Re: Question about the use of C99/gcc built-in math intrinsics within GEGL on gfloats

Nicolas Robidoux <nrobidoux@xxxxxxxxxxxxxxxx> · Sat, 13 Sep 2008 10:34:18 -0400 (EDT)

Short postscript about the benchmark:

I got worried that with a scaling factor of 20, since we recompute the exact same piexl coefficients about 400 times, the chip's branch prediction may be performing better than would be typical with more reasonable enlargement ratios.

So, I redid the tests with a scaling factor of 1.17 instead of 20.

This times, arithmetic branching using c99/gcc math intrinsics performed just a little better than using if-then-else, reversing the results of the previous test (the difference is not statistically significant).

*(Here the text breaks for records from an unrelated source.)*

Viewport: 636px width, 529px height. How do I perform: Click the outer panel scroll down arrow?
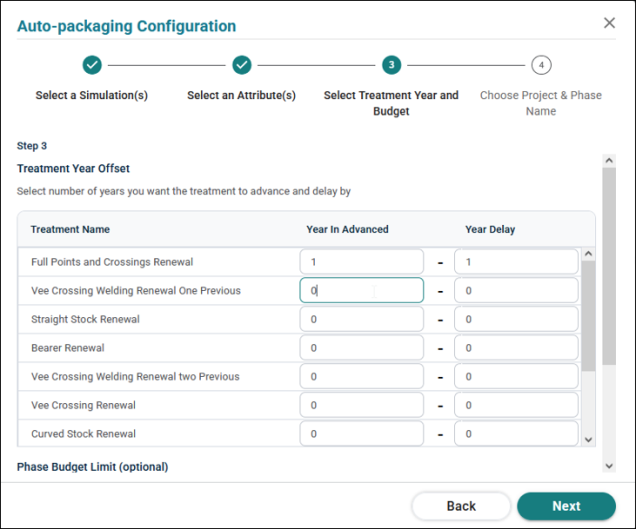[609, 466]
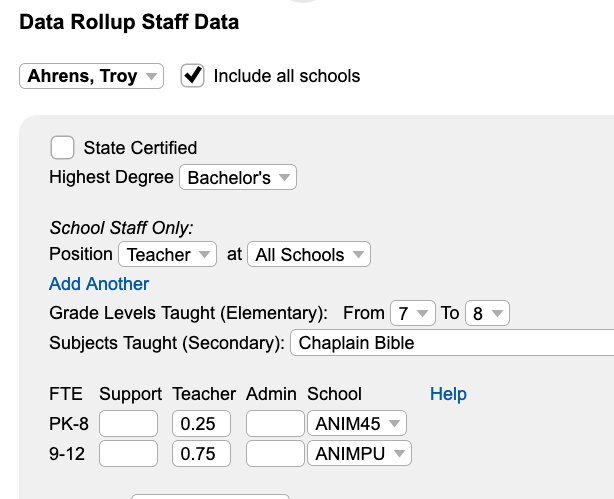
Task: Open the All Schools dropdown
Action: [309, 254]
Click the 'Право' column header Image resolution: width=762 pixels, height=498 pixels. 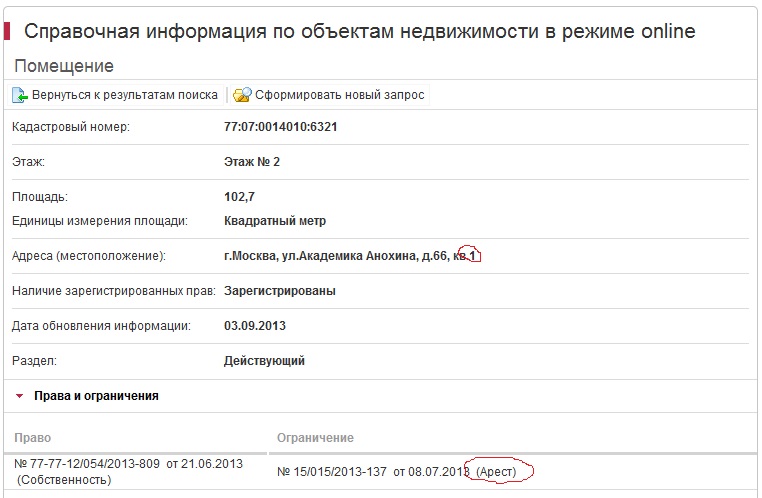click(32, 438)

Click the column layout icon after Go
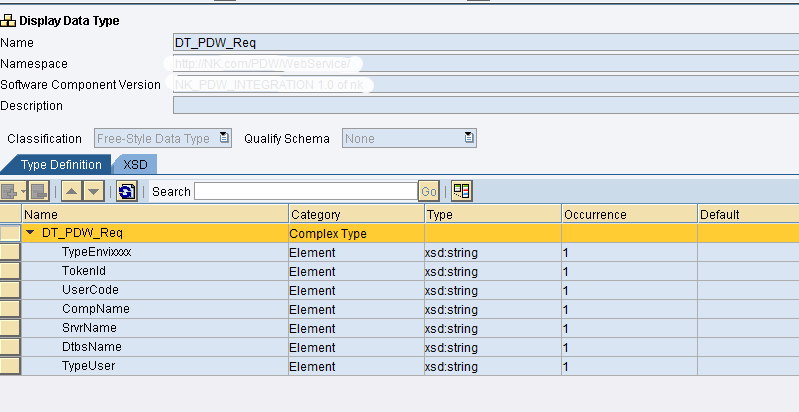461,191
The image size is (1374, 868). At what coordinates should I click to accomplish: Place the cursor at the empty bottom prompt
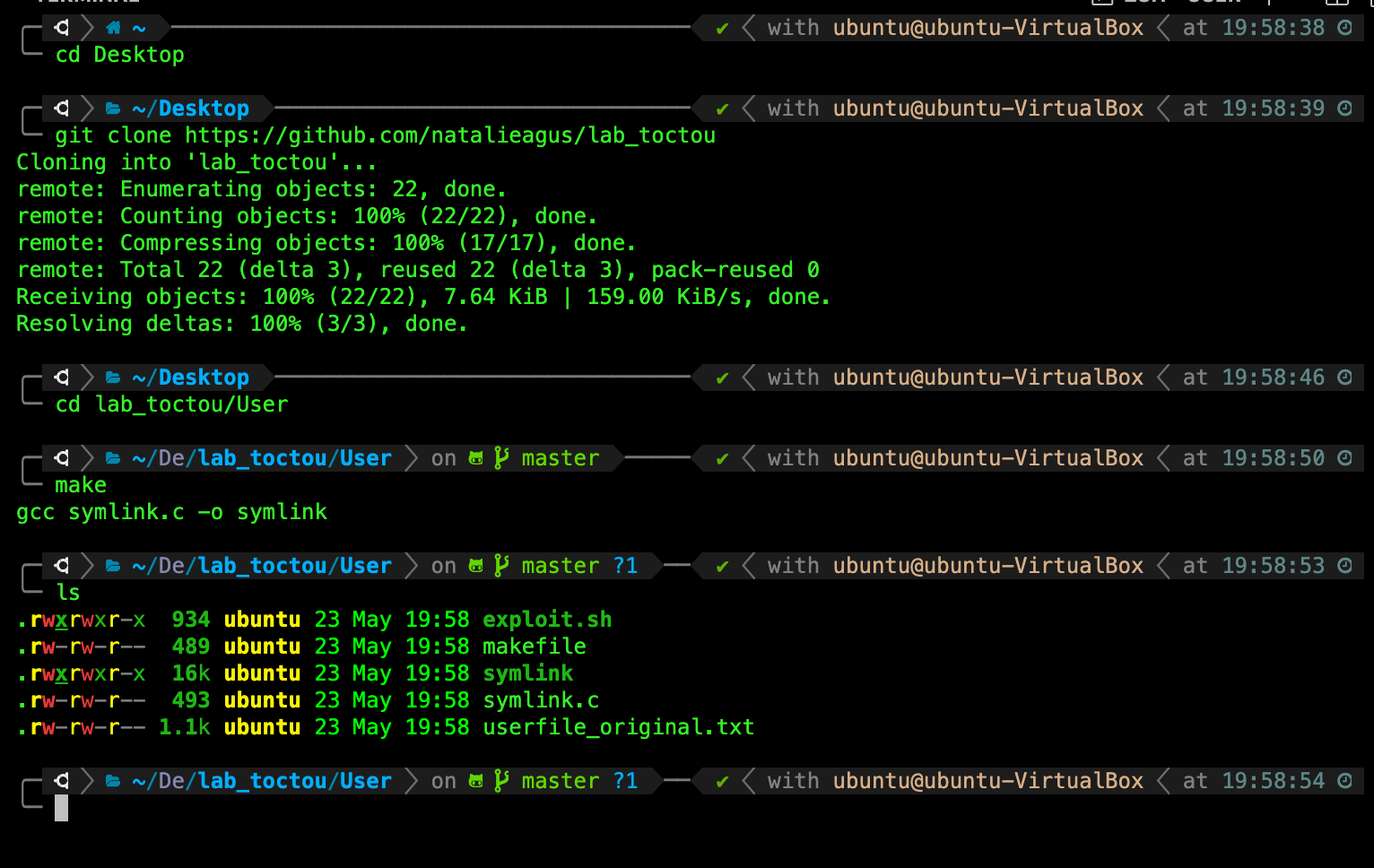click(x=62, y=808)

In any case the overall conclusion seems to be: program with what you like best, at least with Intel chips (with the cell processor, say, things may be different).

================
Average timings:
================

stock gegl-sampler-linear scale:

.541 = ( .525 + .607 + .517 + .516 ) / 4

gegl-sampler-yafr with if-then-else branching and no use of intrinsics:

.558 =
( .548 + .544 + .567 + .548 + .549 + .546 + .570 + .545 + .614 + .544 + .559 
+ .549 + .567 + .545 + .565 + .570 ) / 16

gegl-sampler-yafr performing arithmetic branching with fabsf, copysignf and fminf:

.551 = 
( .565 + .550 + .550 + .546 + .550 + .549 + .546 + .567 + .566 + .545 + .548 
+ .550 + .549 + .548 + .546 + .550 ) / 16
------------------------------------------------------------------------

Also, there were some small typos in the code snippets I emailed (which were
hand edited version of the real code, hence the typos). Here are cleaned up 
versions. (The following is for reference, really.)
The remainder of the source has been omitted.